Civilization, brought by bombs!
From Gaza to Lebanon, the imperial’s ‘new’ is nothing but recycled barbarism

Intro
Western imperialists preach to us about freedom, democracy, and Civilization, but the truth on the ground is in blood and rubble. From Gaza’s shattered streets to the ruins of southern Lebanon, imperialism sells massacre as civilization and occupation as freedom. What they call new is nothing but recycled barbarism — the same old colonial violence, rebranded for another round — yet history shows that resistance is what brings such colonial orders to an end.
Contradictory Realities
While lives of many have been turned upside down since October 7, 2023, life has continued in other parts of the world. This is natural within the Western colonial‑imperial mindset; what happens in our regions—West Asia and Africa—through wars, destruction, killing, and plundering of resources is ultimately to sustain the ongoing prosperity and expansion of Western imperialist powers.
Take a casual stroll through any neighborhood in model cities of Europe or North America: you pass a small park, see children playing safely after school, return home, eat, bath, and sleep peacefully in warm beds. Not all children in the world are so fortunate. Children in Gaza are killed brutally, starve, or die of thirst; they have been displaced from one area to another for nearly two years, living in plastic tents under the genocide and blockade imposed by Israeli occupation forces. Children in southern Lebanon have been uprooted from their homes, destroyed by the Israeli occupation, and denied their education. Children in Sudan face the same tragedy. Many children in South Asia and Africa endure similar suffering. It is as if we live in two separate worlds on the same planet.
Racism Is Systemic, Not Accidental
This separation, which appears ‘natural’, is nothing but a veiled class-based colonial contradiction. Upon closer inspection, one finds that most residents in these Western neighborhoods are themselves victims of that same colonialism: the working classes and marginalized communities who survive on the crumbs of wealth plundered from our lands. While colonial regimes polish their image by providing a ‘relative welfare’ built on the exploitation of our peoples’ resources, this welfare is used as a tool to consolidate domestic authority or as a power for overseas hegemony.

:: WORK INSTRUCTIONS ::
1. In the essay on imperialism, rewrite the paragraph beginning "Take a casual stroll" as a short bulleted list that keeps its main facts.
2. Transcribe the essay on imperialism word for word, from "Racism Is Systemic, Not" to "for overseas hegemony.".
3. Write the next part of the essay on imperialism, starting right after its final sentence.

:: DATA TO EXAMINE ::
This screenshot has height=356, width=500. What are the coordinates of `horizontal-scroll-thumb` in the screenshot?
* * *
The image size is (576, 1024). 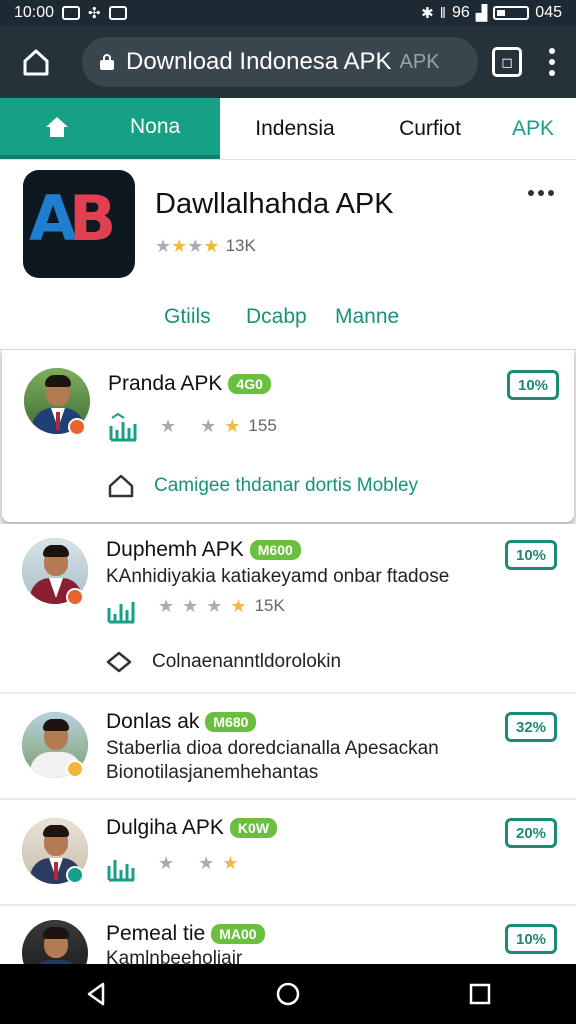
...
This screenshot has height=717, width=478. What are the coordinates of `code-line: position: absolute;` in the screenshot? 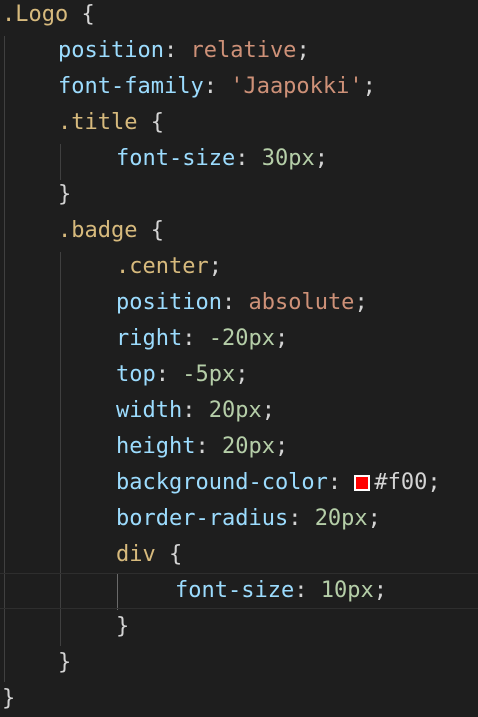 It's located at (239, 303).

:: RESPONSES ::
1.
- In model cities of Europe or North America, children play safely after school, then eat, bathe, and sleep peacefully in warm beds.
- Not all children in the world are so fortunate.
- In Gaza, children are killed brutally, starve, or die of thirst. For nearly two years they have been displaced from one area to another, living in plastic tents under the genocide and blockade imposed by Israeli occupation forces.
- In southern Lebanon, children have been uprooted from homes destroyed by the Israeli occupation and denied their education.
- Children in Sudan face the same tragedy, and many in South Asia and Africa endure similar suffering.
- It is as if two separate worlds exist on the same planet.

2.
Racism Is Systemic, Not Accidental
This separation, which appears ‘natural’, is nothing but a veiled class-based colonial contradiction. Upon closer inspection, one finds that most residents in these Western neighborhoods are themselves victims of that same colonialism: the working classes and marginalized communities who survive on the crumbs of wealth plundered from our lands. While colonial regimes polish their image by providing a ‘relative welfare’ built on the exploitation of our peoples’ resources, this welfare is used as a tool to consolidate domestic authority or as a power for overseas hegemony.

3.
And if this disguised separation sometimes takes on racial dimensions, it must be understood within the legacies of Western colonial governance systems. Racism in the West is not a passing coincidence; it is the product of a long history of colonialism, normalized by political systems and rooted in the institutions of education, media, and economy. These roots have accumulated in the collective consciousness to the point that they are sometimes practiced automatically, as if they were a natural part of the culture. They are embedded in the structures of systems shaped by colonialism and maintained by ruling powers.
I was recently struck by remarks made by White House official Tom Barrack during a press conference in Lebanon, addressing Lebanese journalists: “When the atmosphere here becomes animalistic, we cannot continue like this; you must learn to become civilized!” Such rhetoric is not an exception, but rather the expression of a colonial, supremacist mindset.
The ‘New Middle East’ Project: Colonialism Repackaged
What’s so new about this rhetoric? What’s new here at all? It’s nothing more than yet another attempt by the United States to impose its ‘New Middle East’ agenda on the region. The term first surfaced with former U.S. Secretary of State Condoleezza Rice during the Bush Jr. administration, amid the Israeli war on Lebanon in July 2006. She stood over the corpses of Lebanese civilians and the ruins of Beirut’s southern suburbs, describing the devastation as merely the “birth pangs of a New Middle East.” This language reflected a Western imperial vision: reshaping the political, economic, and military map of the region to serve U.S. and Israeli interests through killing, destruction, and wars.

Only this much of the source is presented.